■ **Seçilen Metin**
:::
“Hiçbir beslenmeye en iyi diyemeyiz. Ancak sizi iyileştiriyorsa en iyidir” diyen Beslenme ve Diyet Uzmanı Beste Alimert Altunörs, pandemide bağışıklığı güçlü tutmanın yollarını anlattı
Yazın bir şekilde kendimize daha bir özen gösterdiğimiz mevsim. Her ne oluyorsa aslında kışın oluyor. Üstüne bir de pandemi koşulları, evde geçirilen vakitle beraber alınan sağlıksız kilolar da eklenince ipin ucu kaçabiliyor. İşte bugün o ipi sağlam tutabilmemiz için kendisine çok güvendiğim Beslenme ve Diyet Uzmanı Beste Alimert Altunörs ile nelere dikkat etmemiz gerektiğini, bağışıklığımızı nasıl güçlendirebileceğimizi konuştuk. Kesip, buzdolabınıza asabileceğiniz bir sohbet Sevinç Pastanesi Sohbetlerinde… Sağlıklı bir kış geçirmeniz dileğiyle.
Yılların diyetisyeni olarak bu pandemi süreci eminim senin için de yeni bir deneyim olmuştur. Okuyucularımıza önce biraz kendinden bahsedebilir misin lütfen?
Pandemi hepimize iki şeyi çok iyi öğretti, bir bağışıklık sistemi, iki online dünya. (Gülüyor)
Hacettepe Üniversitesi beslenme ve diyetetik mezunuyum. Benim işim sağlık kazandırmak. Her zaman savunduğum kişiye özel sağlıklı beslenmeye pandemi döneminde herkes daha çok önem verir hale geldi. Umarım çabuk unutmayız. Bağışıklık sistemimiz hep iyi olmalı. Hasta olduğumuzda hatırladık ama aslında bağışıklık sisteminin iyiliği, hasta olduğumuzda nasıl atlattığımızla ölçülür. Benim danışanlarımdan Kovid olanlar, “İyi ki sağlıklı beslenmeye önceden başlamışım” dediler. Pandeminin ilk döneminden itibaren İstanbul’da ofislerimi kapattım. Online olarak buluşmaya devam ediyoruz. Artık New York’taki danışanımla da İstanbul’daki danışanımla da sadece görüntülü görüşmenin yettiğini anladık.
Diyet=zayıflamak algısı doğru mu? Diyet nedir, kaç çeşit diyet vardır, eski diyet ve günümüz diyetleri arasındaki farklar nelerdir diye toplu olarak sorsam?
Diyet aslında beslenme demektir, zayıflama diyeti, kronik hastalıkların diyeti, emziren anne diyeti gibi aslında her duruma özel bir beslenme olması doğru olan. Zayıflama diyetleri kaç tane diyorsan yetişmek mümkün değil. Bu bir pazar ve mutlaka bir isim koymak istiyor herkes. Aralıklı oruç, ketojenik diyet, glütensiz diyet, Akdeniz diyeti en popülerleri.
:::
■ **Kaynak Bilgisi**

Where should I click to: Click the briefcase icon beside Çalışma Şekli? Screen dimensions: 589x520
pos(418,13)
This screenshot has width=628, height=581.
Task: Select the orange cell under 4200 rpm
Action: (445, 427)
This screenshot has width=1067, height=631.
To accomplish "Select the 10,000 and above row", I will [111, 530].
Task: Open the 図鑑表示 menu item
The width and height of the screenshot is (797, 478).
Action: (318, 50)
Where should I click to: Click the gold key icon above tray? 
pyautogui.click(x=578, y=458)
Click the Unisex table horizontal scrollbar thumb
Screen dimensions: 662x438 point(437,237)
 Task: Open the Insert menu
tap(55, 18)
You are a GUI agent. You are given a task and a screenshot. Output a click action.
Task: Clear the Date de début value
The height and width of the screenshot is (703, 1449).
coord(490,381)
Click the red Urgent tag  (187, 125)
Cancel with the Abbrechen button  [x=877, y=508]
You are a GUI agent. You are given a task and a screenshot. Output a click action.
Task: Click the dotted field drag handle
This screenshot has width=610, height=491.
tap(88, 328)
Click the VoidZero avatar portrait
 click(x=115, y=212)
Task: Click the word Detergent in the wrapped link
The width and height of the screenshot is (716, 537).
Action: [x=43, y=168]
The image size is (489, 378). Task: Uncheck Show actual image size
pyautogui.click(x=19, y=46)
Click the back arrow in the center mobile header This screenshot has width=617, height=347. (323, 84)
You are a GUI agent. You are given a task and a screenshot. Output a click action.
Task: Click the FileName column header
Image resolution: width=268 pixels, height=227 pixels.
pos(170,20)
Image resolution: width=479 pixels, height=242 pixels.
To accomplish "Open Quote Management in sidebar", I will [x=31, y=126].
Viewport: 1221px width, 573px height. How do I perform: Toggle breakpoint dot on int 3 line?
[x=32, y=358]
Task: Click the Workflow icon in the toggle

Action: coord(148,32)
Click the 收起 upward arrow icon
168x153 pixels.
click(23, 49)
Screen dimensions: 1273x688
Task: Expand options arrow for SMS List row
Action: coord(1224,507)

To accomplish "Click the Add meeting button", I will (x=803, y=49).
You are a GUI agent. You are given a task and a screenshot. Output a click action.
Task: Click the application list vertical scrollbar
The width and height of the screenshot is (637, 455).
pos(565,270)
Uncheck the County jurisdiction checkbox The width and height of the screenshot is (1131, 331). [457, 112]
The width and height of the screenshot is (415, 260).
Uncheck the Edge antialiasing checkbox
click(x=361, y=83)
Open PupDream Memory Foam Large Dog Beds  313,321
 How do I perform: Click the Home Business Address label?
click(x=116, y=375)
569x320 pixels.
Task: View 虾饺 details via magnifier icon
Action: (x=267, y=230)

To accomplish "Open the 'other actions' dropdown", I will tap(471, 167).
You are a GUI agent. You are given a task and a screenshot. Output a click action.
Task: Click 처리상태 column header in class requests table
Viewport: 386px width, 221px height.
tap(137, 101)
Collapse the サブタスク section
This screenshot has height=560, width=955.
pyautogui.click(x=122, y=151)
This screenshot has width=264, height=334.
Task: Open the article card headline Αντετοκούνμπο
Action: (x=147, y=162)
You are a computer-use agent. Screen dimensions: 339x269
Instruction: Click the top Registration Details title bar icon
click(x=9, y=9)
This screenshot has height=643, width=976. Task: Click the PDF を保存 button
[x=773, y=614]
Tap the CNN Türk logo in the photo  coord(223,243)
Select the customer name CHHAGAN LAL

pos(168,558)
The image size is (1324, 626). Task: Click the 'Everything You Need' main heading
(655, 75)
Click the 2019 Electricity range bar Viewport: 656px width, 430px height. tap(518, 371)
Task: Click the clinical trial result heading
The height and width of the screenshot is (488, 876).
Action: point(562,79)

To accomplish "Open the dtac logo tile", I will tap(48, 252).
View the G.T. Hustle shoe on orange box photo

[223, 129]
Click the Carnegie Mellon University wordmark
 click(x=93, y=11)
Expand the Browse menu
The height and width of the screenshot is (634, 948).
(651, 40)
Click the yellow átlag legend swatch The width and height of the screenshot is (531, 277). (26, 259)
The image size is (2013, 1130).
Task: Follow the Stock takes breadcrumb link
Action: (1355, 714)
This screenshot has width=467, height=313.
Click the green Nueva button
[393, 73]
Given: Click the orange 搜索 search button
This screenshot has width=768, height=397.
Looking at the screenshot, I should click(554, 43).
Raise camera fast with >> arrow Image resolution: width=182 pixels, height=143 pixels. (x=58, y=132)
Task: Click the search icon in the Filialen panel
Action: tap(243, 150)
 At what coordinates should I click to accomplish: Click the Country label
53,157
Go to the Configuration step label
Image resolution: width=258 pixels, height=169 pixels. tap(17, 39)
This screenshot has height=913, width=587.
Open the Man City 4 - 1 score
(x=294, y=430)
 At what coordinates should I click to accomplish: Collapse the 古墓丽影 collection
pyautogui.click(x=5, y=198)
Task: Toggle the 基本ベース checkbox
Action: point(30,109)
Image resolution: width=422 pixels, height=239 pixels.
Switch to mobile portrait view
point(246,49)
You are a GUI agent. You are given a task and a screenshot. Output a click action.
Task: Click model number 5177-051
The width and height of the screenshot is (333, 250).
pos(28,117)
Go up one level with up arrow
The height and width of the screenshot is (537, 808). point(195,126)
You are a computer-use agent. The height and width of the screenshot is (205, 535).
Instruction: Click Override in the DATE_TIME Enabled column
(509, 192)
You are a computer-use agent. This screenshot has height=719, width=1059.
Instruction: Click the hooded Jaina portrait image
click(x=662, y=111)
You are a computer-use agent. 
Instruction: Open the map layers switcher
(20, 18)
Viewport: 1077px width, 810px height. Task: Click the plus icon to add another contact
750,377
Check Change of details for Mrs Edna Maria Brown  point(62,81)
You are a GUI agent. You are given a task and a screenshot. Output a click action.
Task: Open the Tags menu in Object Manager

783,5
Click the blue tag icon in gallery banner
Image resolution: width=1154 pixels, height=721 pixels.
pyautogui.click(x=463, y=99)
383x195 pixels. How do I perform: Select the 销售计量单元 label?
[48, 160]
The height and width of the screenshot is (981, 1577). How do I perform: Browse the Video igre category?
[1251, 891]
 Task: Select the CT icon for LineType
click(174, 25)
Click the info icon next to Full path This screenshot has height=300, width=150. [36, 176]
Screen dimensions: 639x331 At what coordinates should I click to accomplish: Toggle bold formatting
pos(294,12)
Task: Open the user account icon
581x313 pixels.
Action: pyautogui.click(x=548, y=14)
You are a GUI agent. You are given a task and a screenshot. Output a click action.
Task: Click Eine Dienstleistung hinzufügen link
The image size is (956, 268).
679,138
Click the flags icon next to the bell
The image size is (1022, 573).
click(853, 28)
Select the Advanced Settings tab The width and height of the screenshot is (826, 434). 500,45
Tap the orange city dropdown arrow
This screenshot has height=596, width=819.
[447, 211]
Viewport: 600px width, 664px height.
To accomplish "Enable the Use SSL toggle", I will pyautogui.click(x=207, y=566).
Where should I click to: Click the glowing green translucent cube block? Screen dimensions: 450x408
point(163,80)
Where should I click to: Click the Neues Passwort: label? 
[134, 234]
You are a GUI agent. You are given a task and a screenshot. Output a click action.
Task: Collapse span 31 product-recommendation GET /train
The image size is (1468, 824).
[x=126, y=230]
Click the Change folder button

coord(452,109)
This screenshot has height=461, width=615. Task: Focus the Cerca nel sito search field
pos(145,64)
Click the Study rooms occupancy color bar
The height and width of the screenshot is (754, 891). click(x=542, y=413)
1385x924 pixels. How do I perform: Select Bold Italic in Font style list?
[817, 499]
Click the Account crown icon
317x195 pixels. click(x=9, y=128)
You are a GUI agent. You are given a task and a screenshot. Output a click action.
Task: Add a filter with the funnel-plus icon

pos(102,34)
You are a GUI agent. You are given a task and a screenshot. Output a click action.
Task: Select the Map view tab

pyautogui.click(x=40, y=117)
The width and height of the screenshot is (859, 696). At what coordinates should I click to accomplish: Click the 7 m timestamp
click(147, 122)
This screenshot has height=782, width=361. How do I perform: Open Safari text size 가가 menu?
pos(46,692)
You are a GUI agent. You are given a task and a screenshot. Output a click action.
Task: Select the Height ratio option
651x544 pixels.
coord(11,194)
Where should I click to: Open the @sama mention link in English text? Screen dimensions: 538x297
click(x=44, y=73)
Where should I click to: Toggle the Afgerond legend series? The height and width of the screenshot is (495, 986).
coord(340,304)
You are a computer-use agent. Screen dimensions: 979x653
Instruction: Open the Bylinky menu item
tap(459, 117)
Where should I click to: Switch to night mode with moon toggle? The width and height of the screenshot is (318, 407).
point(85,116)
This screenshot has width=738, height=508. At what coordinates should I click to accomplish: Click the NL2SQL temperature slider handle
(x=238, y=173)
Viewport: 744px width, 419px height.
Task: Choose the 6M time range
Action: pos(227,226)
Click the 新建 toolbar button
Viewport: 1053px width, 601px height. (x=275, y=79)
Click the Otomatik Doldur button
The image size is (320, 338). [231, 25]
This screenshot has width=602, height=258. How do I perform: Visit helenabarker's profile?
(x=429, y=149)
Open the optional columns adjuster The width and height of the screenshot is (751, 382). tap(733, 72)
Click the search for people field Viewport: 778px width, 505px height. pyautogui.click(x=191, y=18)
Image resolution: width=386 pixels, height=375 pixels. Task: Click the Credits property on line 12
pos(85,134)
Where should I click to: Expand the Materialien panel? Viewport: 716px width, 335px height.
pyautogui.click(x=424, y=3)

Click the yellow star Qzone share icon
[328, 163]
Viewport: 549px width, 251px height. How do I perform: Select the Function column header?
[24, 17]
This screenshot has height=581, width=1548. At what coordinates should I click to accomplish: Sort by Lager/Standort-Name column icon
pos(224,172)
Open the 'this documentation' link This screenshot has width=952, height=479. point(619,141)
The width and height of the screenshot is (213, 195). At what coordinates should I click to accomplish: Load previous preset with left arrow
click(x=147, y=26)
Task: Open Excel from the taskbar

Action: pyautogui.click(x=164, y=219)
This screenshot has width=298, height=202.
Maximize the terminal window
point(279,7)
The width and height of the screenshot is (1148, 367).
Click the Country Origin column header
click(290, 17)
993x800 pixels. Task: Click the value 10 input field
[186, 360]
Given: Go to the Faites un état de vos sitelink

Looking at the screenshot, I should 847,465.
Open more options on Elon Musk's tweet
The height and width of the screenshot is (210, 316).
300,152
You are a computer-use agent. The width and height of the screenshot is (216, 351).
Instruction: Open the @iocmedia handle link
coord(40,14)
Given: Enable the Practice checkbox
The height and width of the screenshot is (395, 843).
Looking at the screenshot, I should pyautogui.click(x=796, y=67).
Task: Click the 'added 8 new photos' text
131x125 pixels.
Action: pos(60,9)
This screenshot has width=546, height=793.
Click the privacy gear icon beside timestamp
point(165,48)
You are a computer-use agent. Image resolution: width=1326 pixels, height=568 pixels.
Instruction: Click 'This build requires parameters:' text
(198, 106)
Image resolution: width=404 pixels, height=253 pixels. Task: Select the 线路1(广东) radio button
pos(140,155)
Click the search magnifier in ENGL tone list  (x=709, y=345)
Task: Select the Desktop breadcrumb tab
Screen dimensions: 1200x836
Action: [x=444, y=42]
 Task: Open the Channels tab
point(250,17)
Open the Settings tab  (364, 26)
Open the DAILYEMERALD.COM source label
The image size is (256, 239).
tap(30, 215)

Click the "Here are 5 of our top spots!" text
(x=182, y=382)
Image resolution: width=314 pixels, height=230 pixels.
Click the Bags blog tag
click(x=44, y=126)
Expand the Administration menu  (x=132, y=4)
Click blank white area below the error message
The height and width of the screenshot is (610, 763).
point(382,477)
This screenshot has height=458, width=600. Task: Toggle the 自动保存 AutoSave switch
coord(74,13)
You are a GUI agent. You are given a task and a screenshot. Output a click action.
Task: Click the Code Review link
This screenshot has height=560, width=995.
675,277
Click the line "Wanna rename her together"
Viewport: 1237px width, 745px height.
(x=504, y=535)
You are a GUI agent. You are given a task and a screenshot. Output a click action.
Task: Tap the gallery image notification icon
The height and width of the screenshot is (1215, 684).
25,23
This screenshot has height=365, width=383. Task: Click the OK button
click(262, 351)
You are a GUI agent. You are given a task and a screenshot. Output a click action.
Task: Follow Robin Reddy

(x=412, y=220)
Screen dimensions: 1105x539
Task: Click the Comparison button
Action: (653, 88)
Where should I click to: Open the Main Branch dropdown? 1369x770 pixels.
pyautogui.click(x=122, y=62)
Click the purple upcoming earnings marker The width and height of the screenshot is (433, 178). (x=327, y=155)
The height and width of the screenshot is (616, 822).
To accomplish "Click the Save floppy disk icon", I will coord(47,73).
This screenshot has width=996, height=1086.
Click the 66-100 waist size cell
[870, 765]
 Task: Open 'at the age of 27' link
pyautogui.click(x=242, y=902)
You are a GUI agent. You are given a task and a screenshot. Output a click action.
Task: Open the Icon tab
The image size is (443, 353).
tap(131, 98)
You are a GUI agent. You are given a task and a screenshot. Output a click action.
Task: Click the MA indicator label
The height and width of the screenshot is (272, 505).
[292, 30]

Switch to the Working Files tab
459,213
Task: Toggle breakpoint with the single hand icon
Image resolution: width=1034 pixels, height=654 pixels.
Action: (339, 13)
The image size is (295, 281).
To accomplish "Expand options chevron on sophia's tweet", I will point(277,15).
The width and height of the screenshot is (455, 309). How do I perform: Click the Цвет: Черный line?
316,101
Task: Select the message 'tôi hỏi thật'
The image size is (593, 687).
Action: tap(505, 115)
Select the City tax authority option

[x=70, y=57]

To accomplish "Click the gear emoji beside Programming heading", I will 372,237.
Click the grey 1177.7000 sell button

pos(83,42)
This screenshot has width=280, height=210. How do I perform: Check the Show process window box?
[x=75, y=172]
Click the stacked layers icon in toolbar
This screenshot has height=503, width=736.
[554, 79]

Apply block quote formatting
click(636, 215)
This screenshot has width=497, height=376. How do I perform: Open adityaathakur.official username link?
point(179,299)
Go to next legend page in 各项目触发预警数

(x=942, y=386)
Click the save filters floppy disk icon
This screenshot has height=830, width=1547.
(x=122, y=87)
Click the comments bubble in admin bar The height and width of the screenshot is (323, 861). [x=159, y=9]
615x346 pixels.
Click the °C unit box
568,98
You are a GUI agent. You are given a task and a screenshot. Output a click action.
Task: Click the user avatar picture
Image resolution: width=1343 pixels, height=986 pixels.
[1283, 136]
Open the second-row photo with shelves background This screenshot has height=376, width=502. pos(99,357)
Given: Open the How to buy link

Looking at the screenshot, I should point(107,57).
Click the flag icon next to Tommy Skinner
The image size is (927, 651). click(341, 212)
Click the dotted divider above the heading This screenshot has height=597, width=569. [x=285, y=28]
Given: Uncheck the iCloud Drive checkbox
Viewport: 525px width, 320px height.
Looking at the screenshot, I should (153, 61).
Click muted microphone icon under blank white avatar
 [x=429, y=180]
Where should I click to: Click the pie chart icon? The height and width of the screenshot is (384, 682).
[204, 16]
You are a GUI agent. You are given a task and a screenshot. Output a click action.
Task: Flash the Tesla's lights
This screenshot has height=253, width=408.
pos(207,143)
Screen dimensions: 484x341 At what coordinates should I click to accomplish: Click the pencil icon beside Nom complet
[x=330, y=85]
:::
■ **Görev Tanımı**
Beslenme ve bağışıklık üzerine yapılan söyleşide "Diyet=zayıflamak algısı doğru" ile başlayıp "toplu olarak sorsam?" ile biten bölümü kelimesi kelimesine aktarınız.

■ **Sorunun Yanıtı**
Diyet=zayıflamak algısı doğru mu? Diyet nedir, kaç çeşit diyet vardır, eski diyet ve günümüz diyetleri arasındaki farklar nelerdir diye toplu olarak sorsam?